Document text:
Begin

Newton's Method of Divisors

459 To discover the integral roots of an equation.

Example

To ascertain if 5 be a root of 𝑥⁴−6𝑥³+86𝑥²−176𝑥+105=0 If 5 be a root it will divide 105. Add the quotient to the next coefficient. Result, −155. If 5 be a root it will divide −155. Add the quotient to the next coefficient; and so on. If the number tried be a root, the divisions will be effectible to the end, and the last quotient will be −1, or −𝑝₀, if 𝑝₀ be not unity.

460 In employing this method, limits of the roots may first be found, and divisors chosen between those limits. 461 Also, to lessen the number of trial divisors, take any integer 𝑚; then any divisor 𝑎 of the last term can be rejected if 𝑎−𝑚 does not divide 𝑓(𝑚).
In practice take 𝑚=+1 and −1.
To find whether any of the roots determined as above are repeated, divide 𝑓(𝑥) by the factors corresponding to them, and then apply the method of divisors to the resulting equation.

End

Exercise task 1:
In the records, swap "Task:" for "Goal:" in everything from the line containing "Task: Click the 恒生聚源 data source name" down to the line containing "click(375, 1107)", both included, leaving all else unchanged and omitting the pictures.
The text on Newton's method of divisors and the records have no connection to each other.

Raw data:
Begin

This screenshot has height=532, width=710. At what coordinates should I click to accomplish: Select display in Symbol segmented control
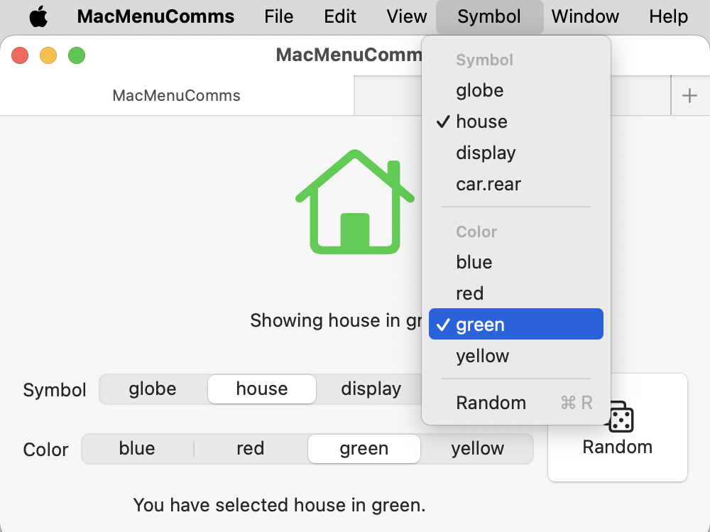(371, 389)
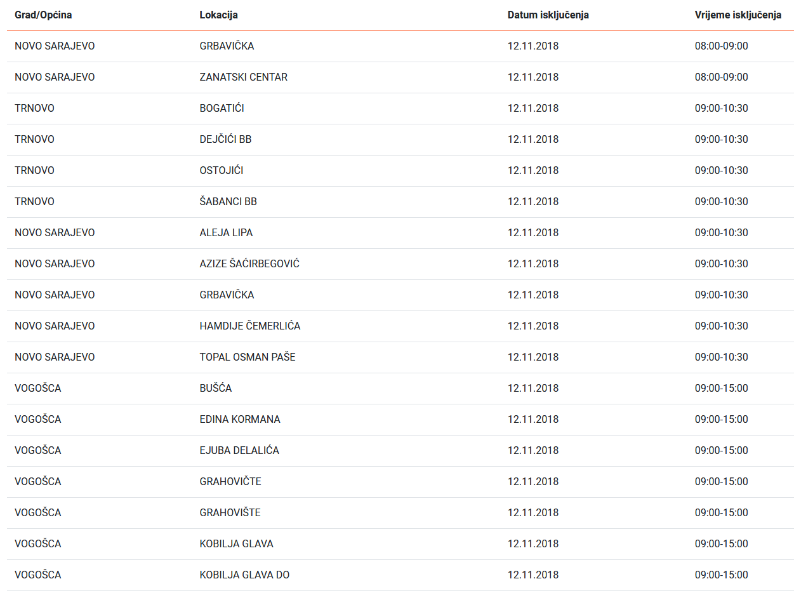Screen dimensions: 794x593
Task: Select the GRAHOVIŠTE location cell
Action: click(230, 513)
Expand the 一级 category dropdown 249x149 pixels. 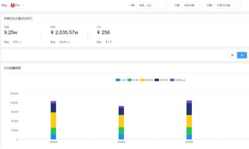click(x=152, y=5)
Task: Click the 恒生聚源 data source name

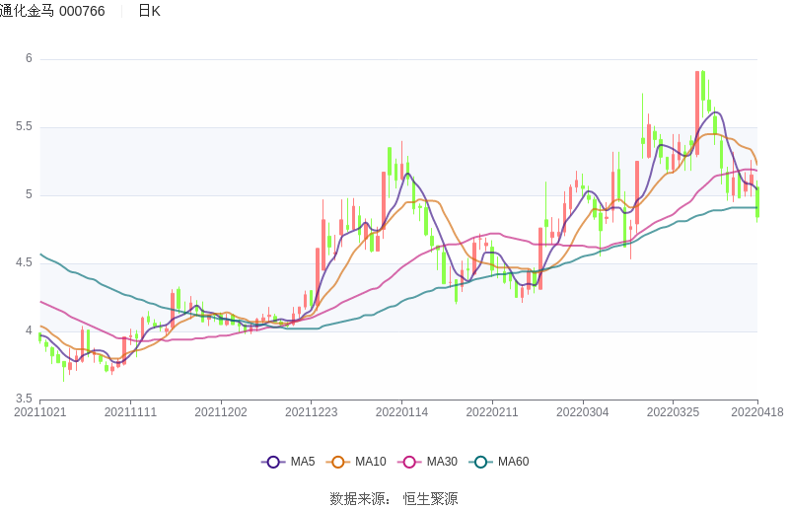Action: (x=430, y=499)
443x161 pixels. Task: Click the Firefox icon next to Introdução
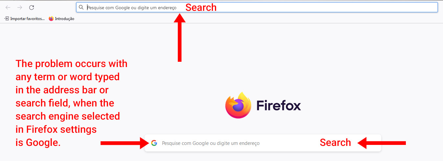[51, 19]
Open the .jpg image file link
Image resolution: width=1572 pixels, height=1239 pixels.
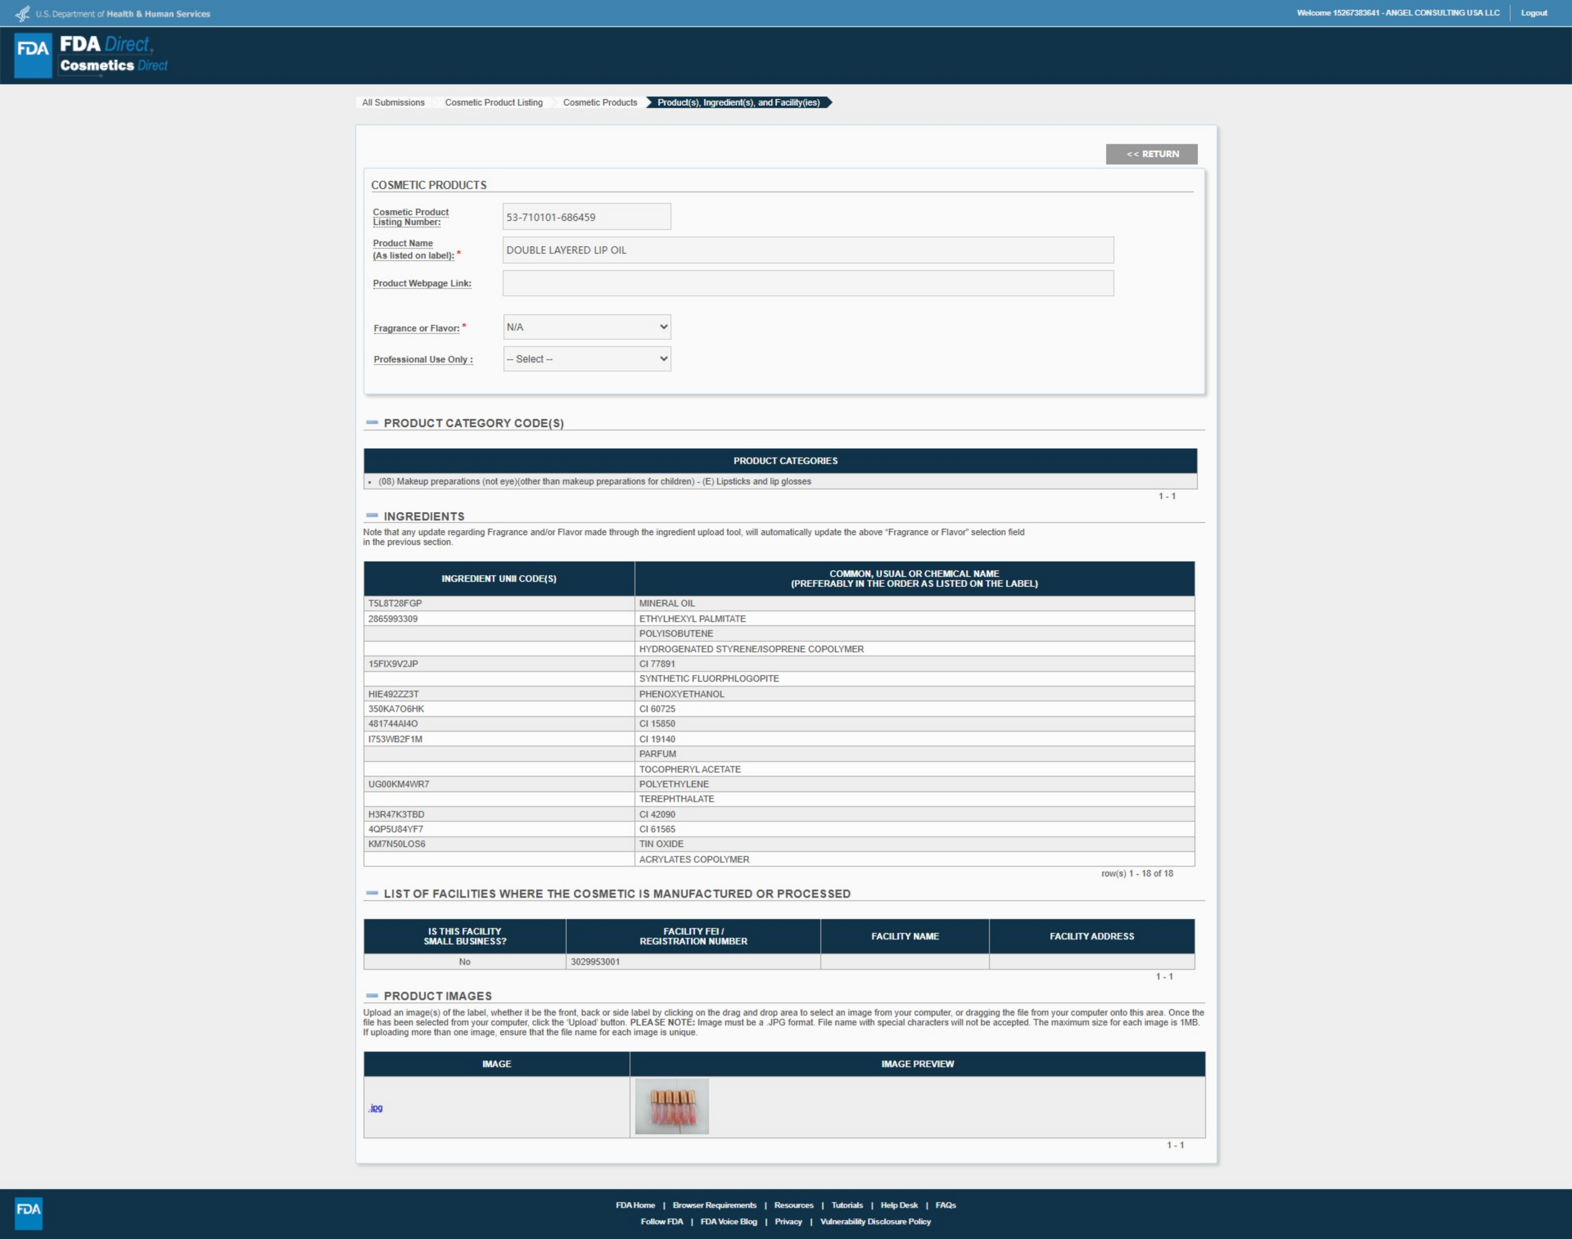click(375, 1107)
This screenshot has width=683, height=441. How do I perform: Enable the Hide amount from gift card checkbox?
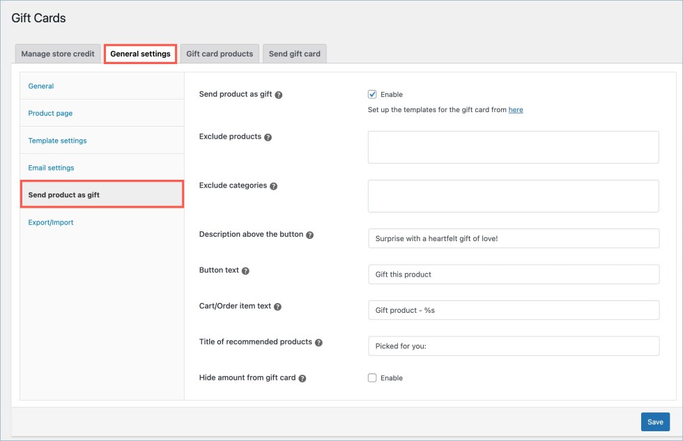pos(372,378)
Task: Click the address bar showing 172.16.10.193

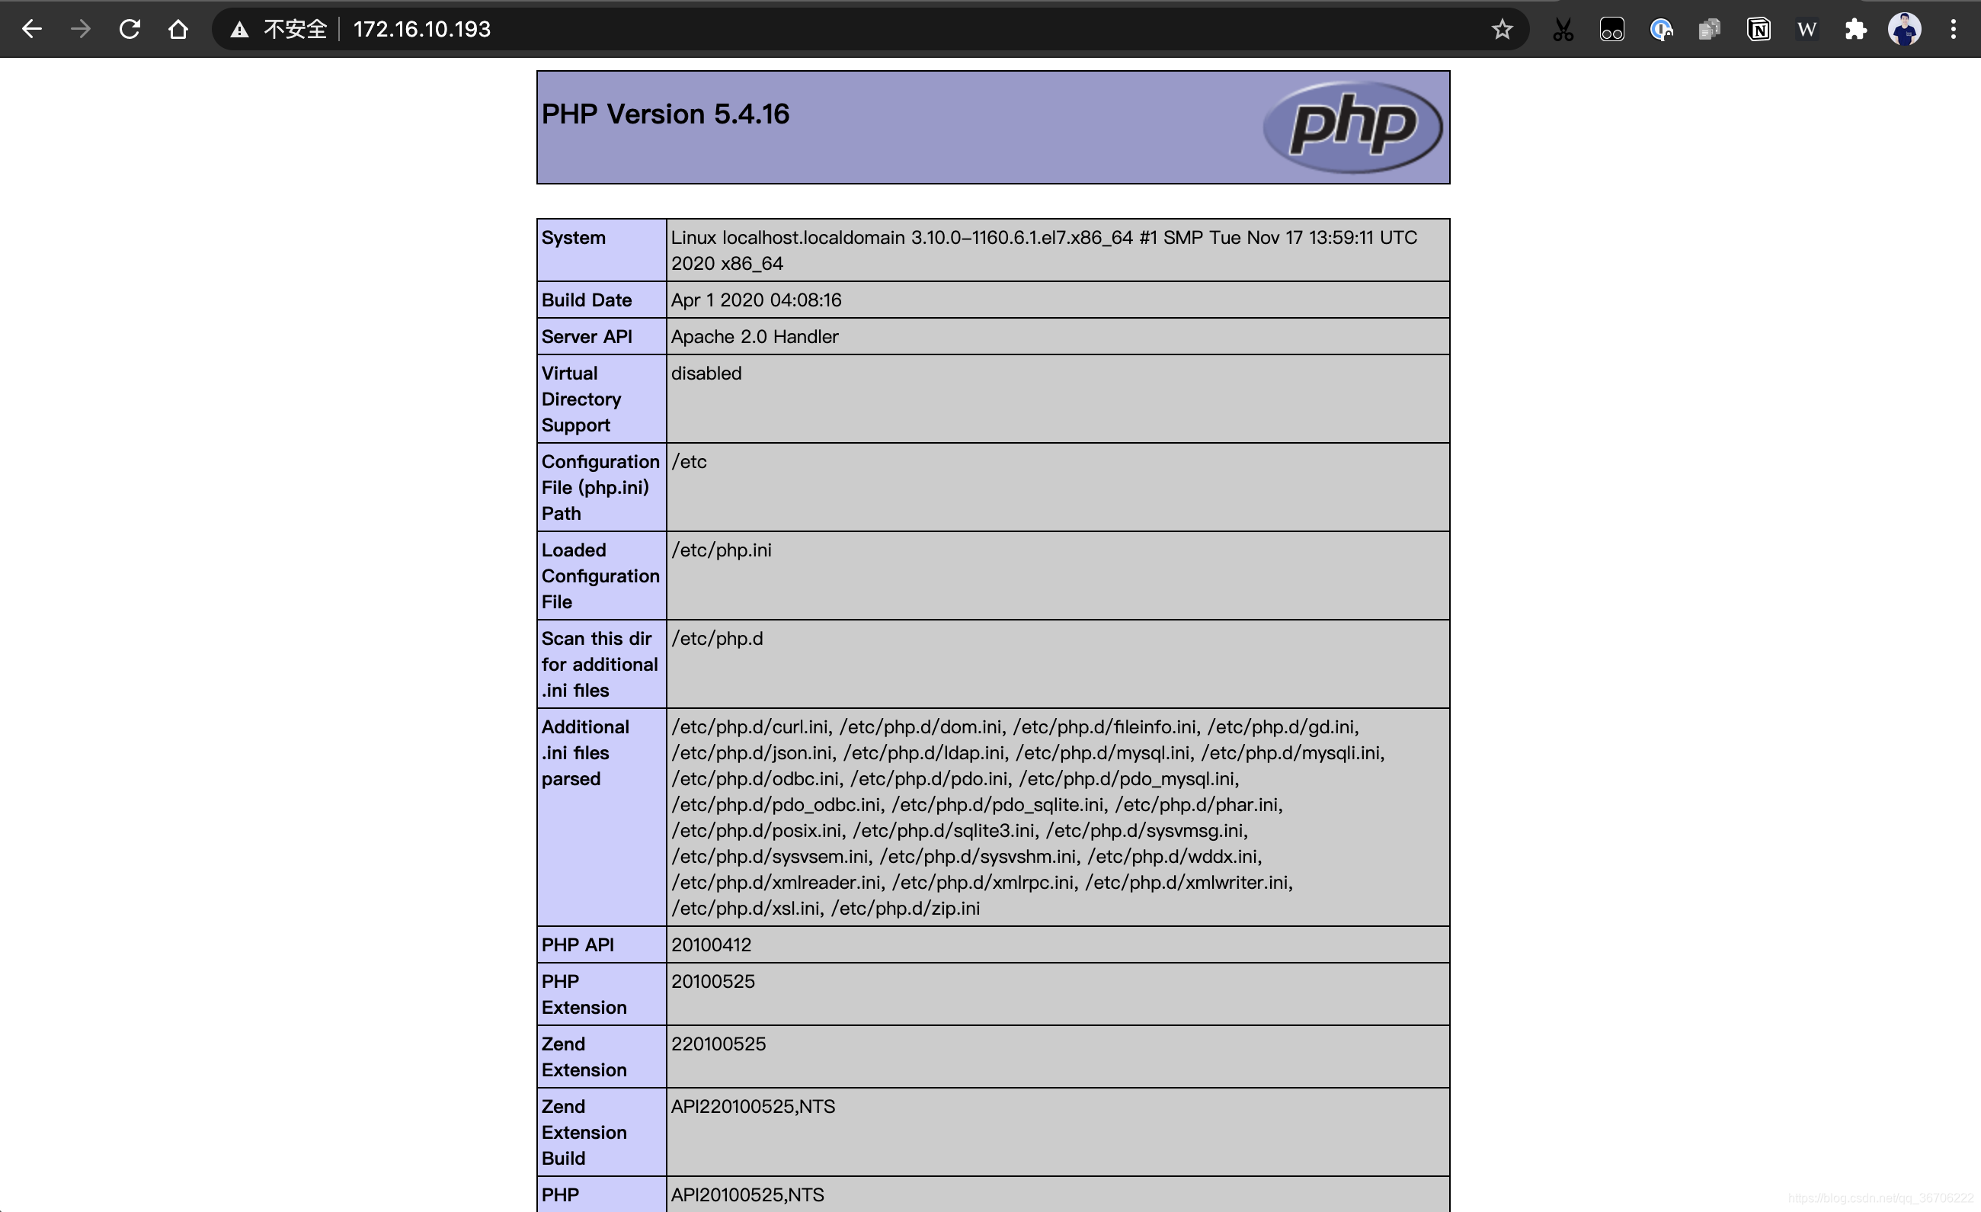Action: 421,30
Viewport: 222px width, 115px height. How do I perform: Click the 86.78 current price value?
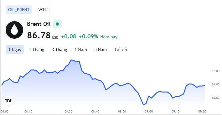tap(39, 35)
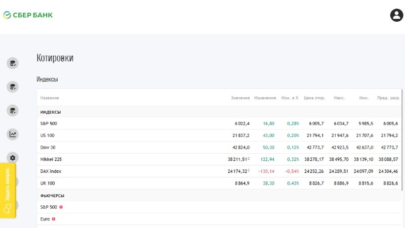Select the third coins sidebar icon
The width and height of the screenshot is (405, 228).
[13, 111]
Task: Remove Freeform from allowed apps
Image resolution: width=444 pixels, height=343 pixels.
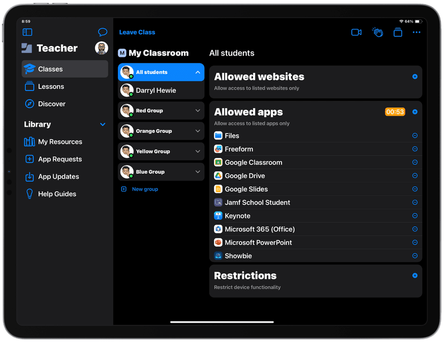Action: coord(415,149)
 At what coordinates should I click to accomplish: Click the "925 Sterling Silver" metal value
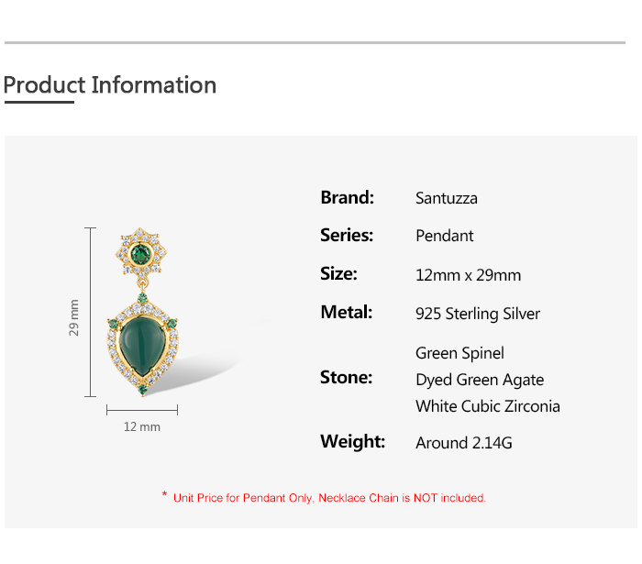[477, 314]
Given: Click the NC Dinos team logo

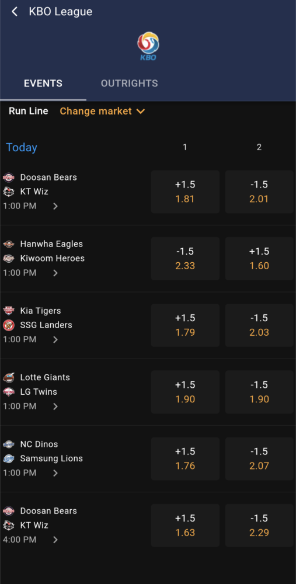Looking at the screenshot, I should [x=9, y=444].
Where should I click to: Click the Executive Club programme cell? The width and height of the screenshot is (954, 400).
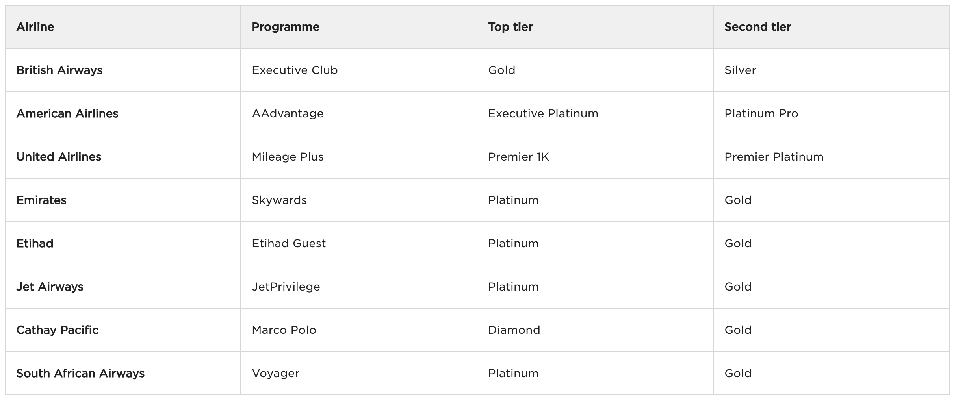(295, 70)
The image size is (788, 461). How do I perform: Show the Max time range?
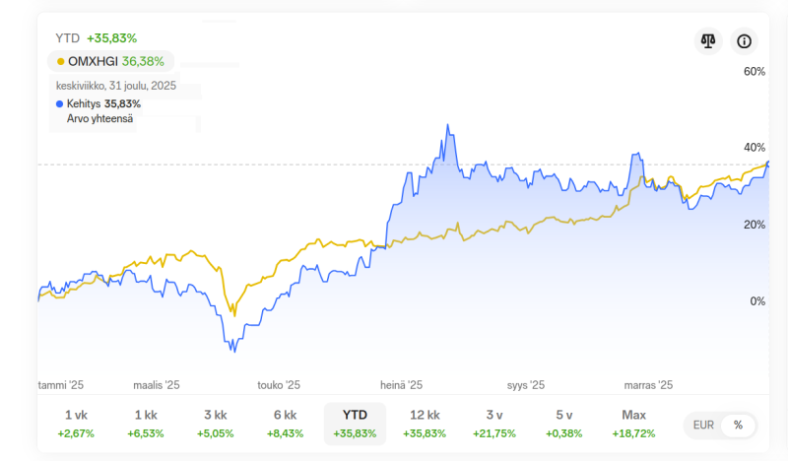634,424
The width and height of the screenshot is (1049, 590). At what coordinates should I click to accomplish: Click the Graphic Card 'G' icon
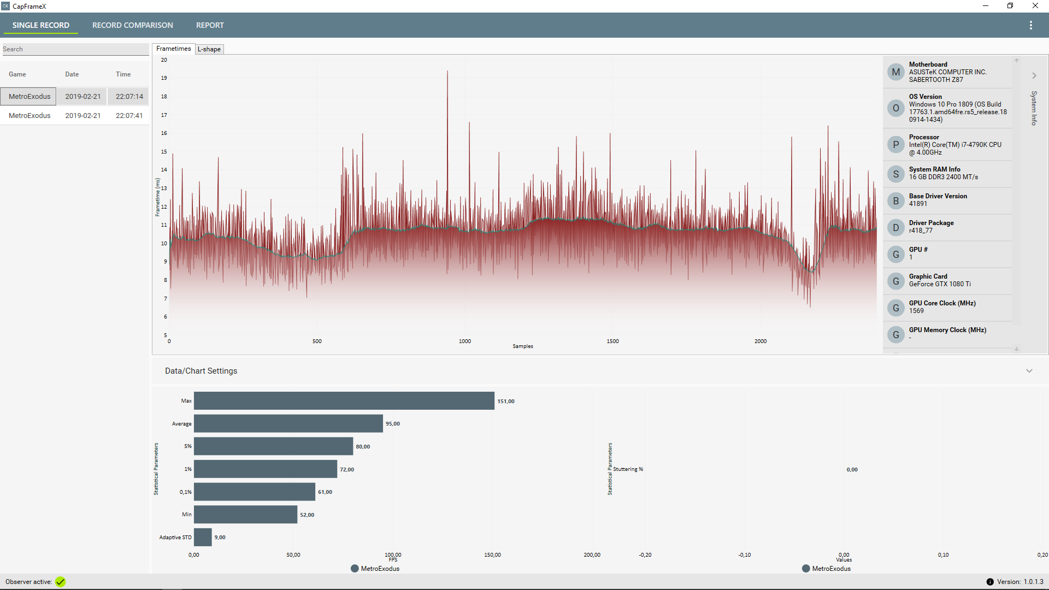[895, 281]
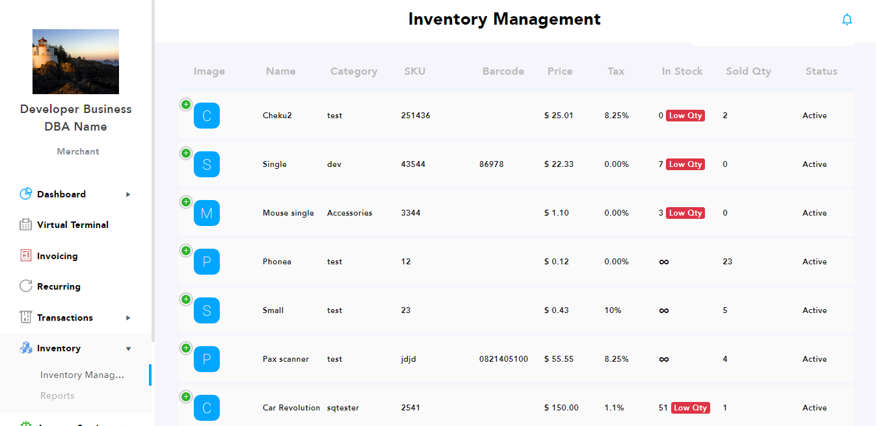The width and height of the screenshot is (876, 426).
Task: Click the Transactions sidebar icon
Action: coord(26,318)
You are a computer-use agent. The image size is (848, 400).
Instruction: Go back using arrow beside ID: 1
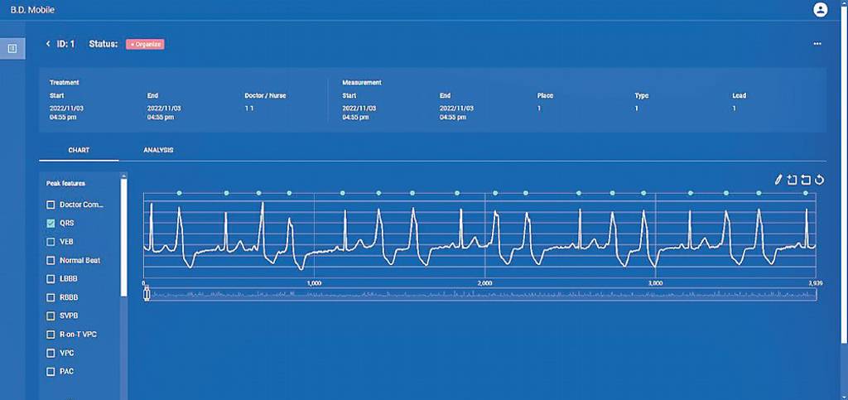click(x=47, y=44)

End

Exercise task 2:
According to the text on Newton's method of divisors, which values of 𝑚 are taken in practice?

Final answer 1:
Goal: Click the 恒生聚源 data source name

Action: (x=430, y=499)
443x161 pixels. Goal: Click the Firefox icon next to Introdução
[51, 19]
Open the .jpg image file link
Image resolution: width=1572 pixels, height=1239 pixels.
click(375, 1107)

Final answer 2:
𝑚=+1 and −1.